Extract provided:
========================================================================

Project Description
Joan Ferguson
I was born in St Ann, Jamaica, came to England to join my mother, stepfather, one older brother who came to England several years before me, a younger one.
My mother was expecting another child who was born just after a month after my arrival in the UK.
I attended secondary school at Langdon Comprehensive in East London, the local Evangelical church for many years into adulthood.
I live in East London, and after working in different professions all over London, settled to working as an External supervisor and Key Worker in Local Authority Youth Service. My work is with children, families and young people.
Several of my poems were published in an Anthology with Magic Me Pen friends, London in 2008. I am currently working on three poetry books, one for children and young people and the other for adults.
My work is influenced mainly by my personal experiences in life, as well as events, which unfolds during my every day encounter with other people.
From one Exile to Another
Growing up in the East End of London, and having gone through many challenges as a child, and young adult I longed to go back home to the place of my birth, the family I left behind who knew and understood me.
It was in 1980 when I decided to take a trip; one, which I thought, would put an end to all the confusion, ill treatment and misunderstandings.
I wanted to go back home to see how easy it would be to return and settle there in the country I had lived in with my maternal Grandmother, Aunts, Cousins and friends. How hard could it be to fit right back in and be accepted as me, I wondered to myself.
My trip came about after hearing Margaret Thatcher who was Prime Minister at the time, stated ‘they should go back to their own countries’.
Excited about the prospect of seeing my family again, I wrote a letter and booked my flight, so that they could prepare for my return.
I am going home at last I thought, and everything is going to be all right
Or so I thought.
My plan was to visit first, and return to England pack my bags and go back Jamaica to the family I knew and loved for as long as I could remember.

========================================================================

Provided data:
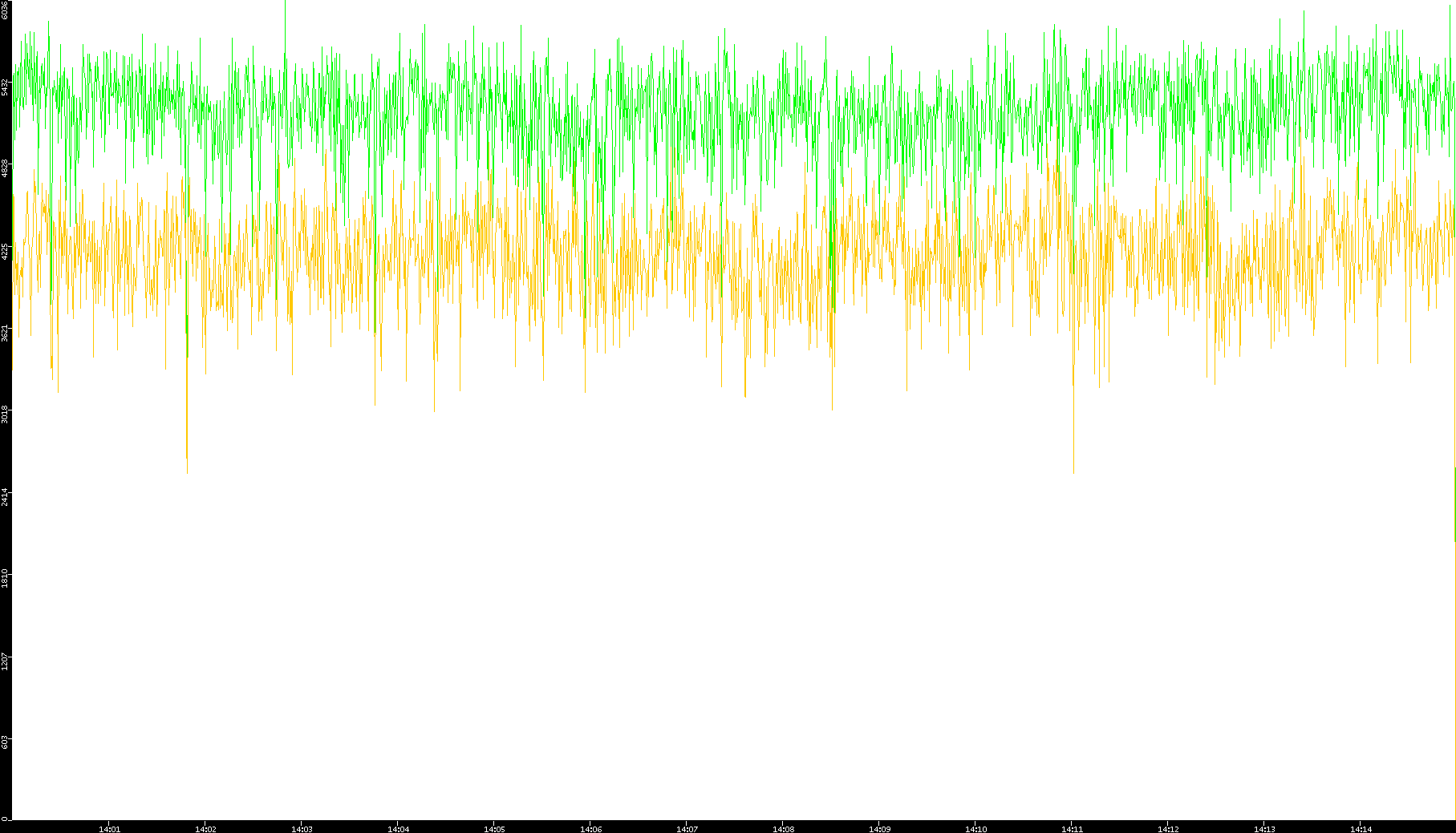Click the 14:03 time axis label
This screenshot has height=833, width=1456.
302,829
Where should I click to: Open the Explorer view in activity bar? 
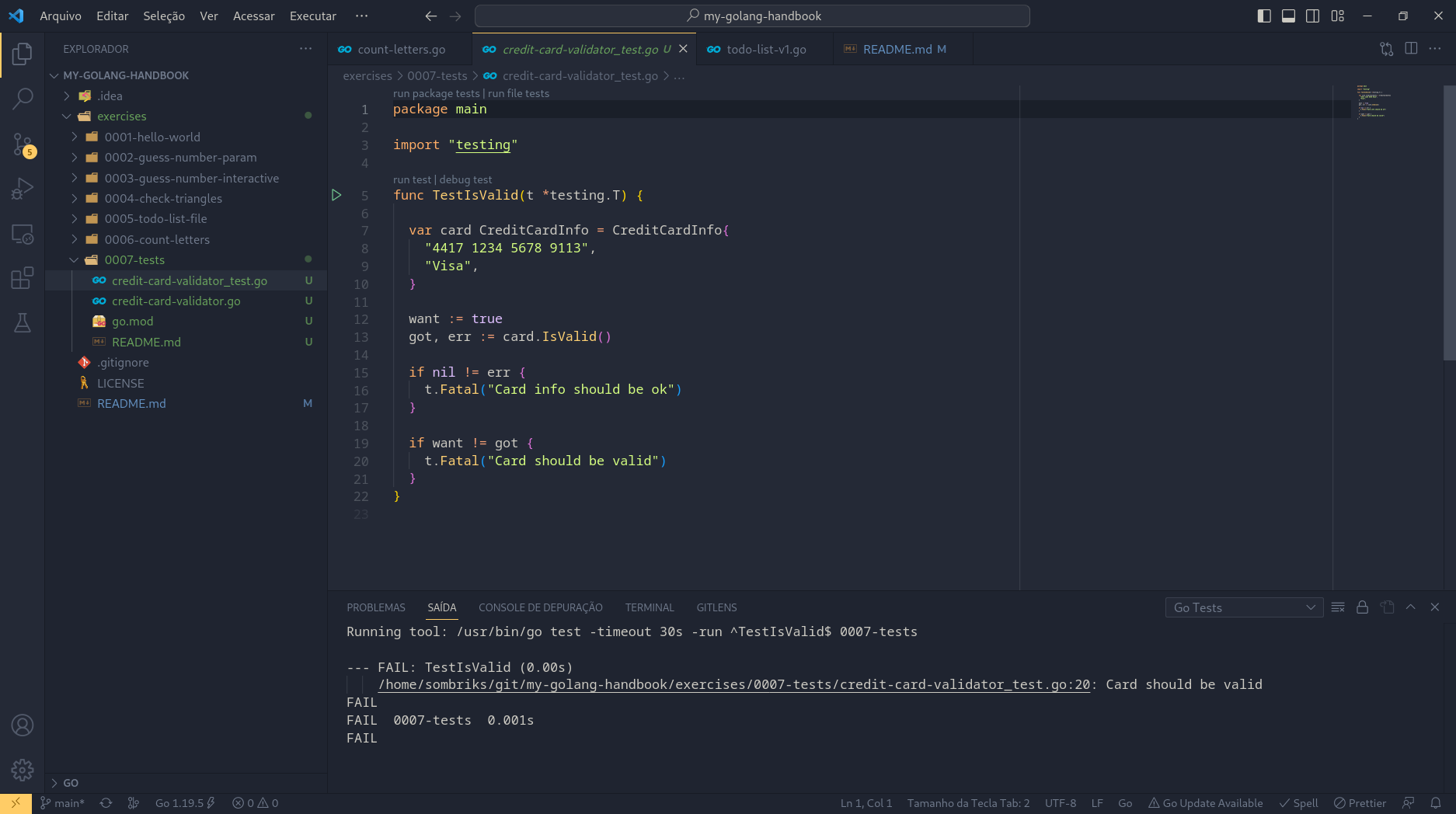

========================================================================

Problems:
1. From the project description, write out the part that opens with the words containing "My trip came" and closes with "so I thought.".
2. Using the project description, say whether each statement agrees with it, answering yes or no and quoting the deciding words: (a) The writer attended secondary school at Langdon Comprehensive in East London. (b) Several of the writer's poems were published in an anthology in 2010. (c) The writer decided to take the trip in 1980.
The lines have no connection to the project description.

Task-by-task solutions:
1.
My trip came about after hearing Margaret Thatcher who was Prime Minister at the time, stated ‘they should go back to their own countries’.
Excited about the prospect of seeing my family again, I wrote a letter and booked my flight, so that they could prepare for my return.
I am going home at last I thought, and everything is going to be all right
Or so I thought.

2.
(a) Yes: "I attended secondary school at Langdon Comprehensive in East London"
(b) No: "Several of my poems were published in an Anthology with Magic Me Pen friends, London in 2008."
(c) Yes: "It was in 1980 when I decided to take a trip"